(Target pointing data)
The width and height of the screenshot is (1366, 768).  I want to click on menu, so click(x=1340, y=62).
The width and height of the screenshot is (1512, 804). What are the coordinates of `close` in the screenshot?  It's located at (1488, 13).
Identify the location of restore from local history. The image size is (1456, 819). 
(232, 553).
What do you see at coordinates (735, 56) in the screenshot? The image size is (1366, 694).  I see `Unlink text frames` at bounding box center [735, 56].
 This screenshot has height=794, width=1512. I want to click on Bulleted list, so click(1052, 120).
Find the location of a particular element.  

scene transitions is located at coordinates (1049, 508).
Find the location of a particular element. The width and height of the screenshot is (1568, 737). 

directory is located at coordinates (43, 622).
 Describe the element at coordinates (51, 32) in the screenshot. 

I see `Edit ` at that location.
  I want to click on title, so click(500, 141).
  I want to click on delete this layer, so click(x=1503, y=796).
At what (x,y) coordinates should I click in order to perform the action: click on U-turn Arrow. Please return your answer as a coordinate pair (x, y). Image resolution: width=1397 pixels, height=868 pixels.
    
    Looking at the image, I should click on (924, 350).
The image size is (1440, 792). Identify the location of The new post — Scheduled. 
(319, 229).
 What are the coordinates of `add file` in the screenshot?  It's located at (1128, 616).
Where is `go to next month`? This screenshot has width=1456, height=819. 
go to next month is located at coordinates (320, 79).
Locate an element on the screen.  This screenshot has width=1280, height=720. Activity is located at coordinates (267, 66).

Instructions for the task: Collect every line of the material above that contains the string "located", matching its case exactly.

Exercise response:
The width and height of the screenshot is (1512, 804). What are the coordinates of `close` in the screenshot?  It's located at (1488, 13).
scene transitions is located at coordinates (1049, 508).
directory is located at coordinates (43, 622).
 What are the coordinates of `add file` in the screenshot?  It's located at (1128, 616).
go to next month is located at coordinates (320, 79).
Locate an element on the screen.  This screenshot has width=1280, height=720. Activity is located at coordinates (267, 66).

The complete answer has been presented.